Stored records
== Segment start ==
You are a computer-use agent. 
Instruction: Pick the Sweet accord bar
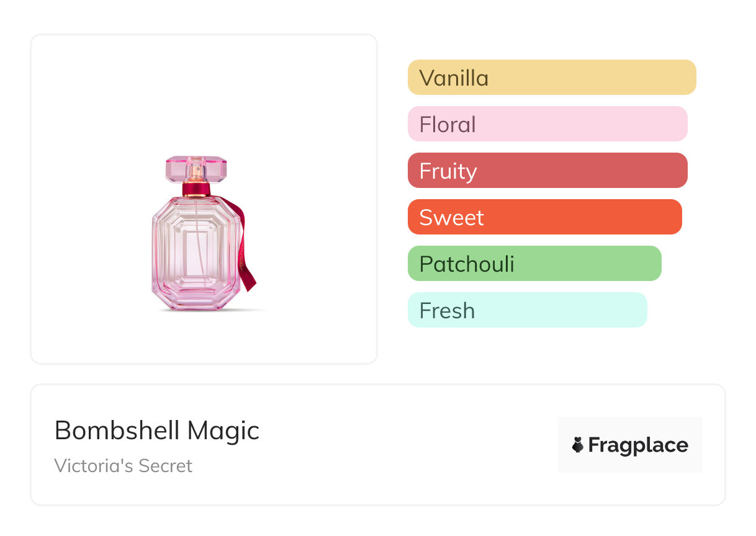coord(544,217)
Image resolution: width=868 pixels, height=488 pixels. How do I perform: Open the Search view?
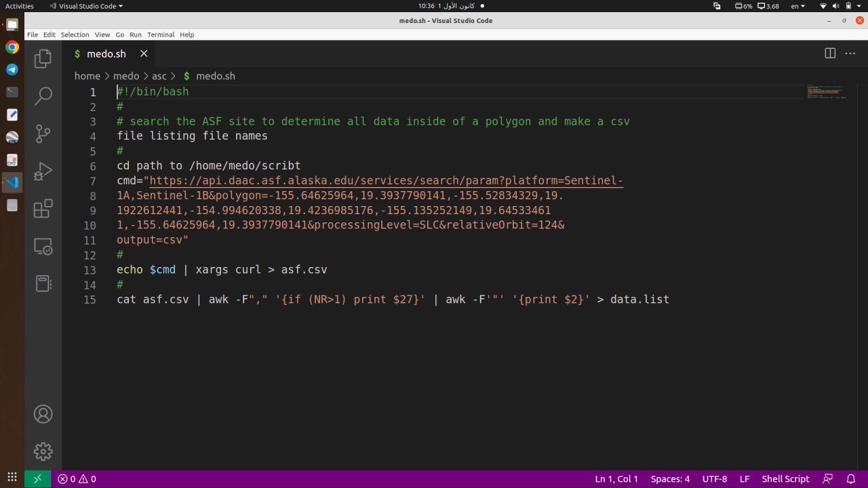coord(43,96)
== Segment end ==
EXERCISE BRIEF: Copy out the records exactly. Do not include the pictures.

ANSWER TO THIS EXERCISE:
You are a computer-use agent. 
Instruction: Pick the Sweet accord bar
coord(544,217)
Image resolution: width=868 pixels, height=488 pixels. How do I perform: Open the Search view?
coord(43,96)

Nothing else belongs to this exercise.